C. A developing station which is the particular subject of this invention and including a housing 20 in which two-component developer material utilizing charged toner particles is delivered to the development zone or zones defined by the rotating electrode and biased plate electrode.
D. A transfer station at which the xerographic powder image is electrostatically transferred from the drum surface to a sheet of final support material; and
E. A drum cleaning and discharge station at which the drum surface is exposed to a cleaning corona and contacted by a doctor blade or other cleaning means to remove residual toner particles which may remain thereon after the transfer operation and where the drum is sected to further processing to substantially completely discharge any residual electrostatic charge remaining thereon.
Referring now more particularly to the developing assembly 20, it essentially includes a series of conductive rotating cylindrical electrodes 30, 32, 34, separated by biased plate electrodes 36, 38. The electrodes and plates are supported in close parallel relationship to a moving xerographic drum surface 10 to form an enclosed flow path for the developing material. The developing material which in a preferred embodiment comprises a two-component mixture of toner particles and carrier is mixed together by a mixing device 40 located in the bottom of a sump 42. The material is carried up to the flow path by rotating feed rollers 44, 46, 49, 50. The material is fed past hinged baffles 47, 48 by feed rollers 49, 50. The baffles 47, 48 are hinged or pivoted at points 51, 52, to allow the developer to pass while preventing backflow of the developer. In other words, the developer moves up the sides of the sump as propelled by lower transport rolls 44, 46. The plates 47, 48 swing upward and function as flapper valves as the developer moves past.

++++++++++

STATED PROBLEM 1.
Return, without any change, the lines of the records from the one containing "FAQs (363, 1386)" through the one containing "Shopping Cart (390, 1340)".
The records have no connection to the text above them.

SOURCE DATA.
++++++++++

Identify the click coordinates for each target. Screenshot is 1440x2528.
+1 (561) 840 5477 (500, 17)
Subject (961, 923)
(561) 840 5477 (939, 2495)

++++++++++

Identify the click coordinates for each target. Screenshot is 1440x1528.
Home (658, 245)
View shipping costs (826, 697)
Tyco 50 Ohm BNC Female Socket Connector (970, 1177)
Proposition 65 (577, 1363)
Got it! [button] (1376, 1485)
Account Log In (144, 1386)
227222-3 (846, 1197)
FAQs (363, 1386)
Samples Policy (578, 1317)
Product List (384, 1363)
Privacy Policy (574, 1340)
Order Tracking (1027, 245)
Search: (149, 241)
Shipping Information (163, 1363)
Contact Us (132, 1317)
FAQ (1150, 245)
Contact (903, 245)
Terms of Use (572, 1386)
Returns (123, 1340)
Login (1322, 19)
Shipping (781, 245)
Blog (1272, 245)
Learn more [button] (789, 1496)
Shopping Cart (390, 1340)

++++++++++

STATED PROBLEM 2.
According to the text on the developing station, what do the hinged baffles 47, 48 prevent while letting the developer pass?

CORRECT RESPONSE 1.
FAQs (363, 1386)
Samples Policy (578, 1317)
Product List (384, 1363)
Privacy Policy (574, 1340)
Order Tracking (1027, 245)
Search: (149, 241)
Shipping Information (163, 1363)
Contact Us (132, 1317)
FAQ (1150, 245)
Contact (903, 245)
Terms of Use (572, 1386)
Returns (123, 1340)
Login (1322, 19)
Shipping (781, 245)
Blog (1272, 245)
Learn more [button] (789, 1496)
Shopping Cart (390, 1340)

CORRECT RESPONSE 2.
They prevent backflow of the developer.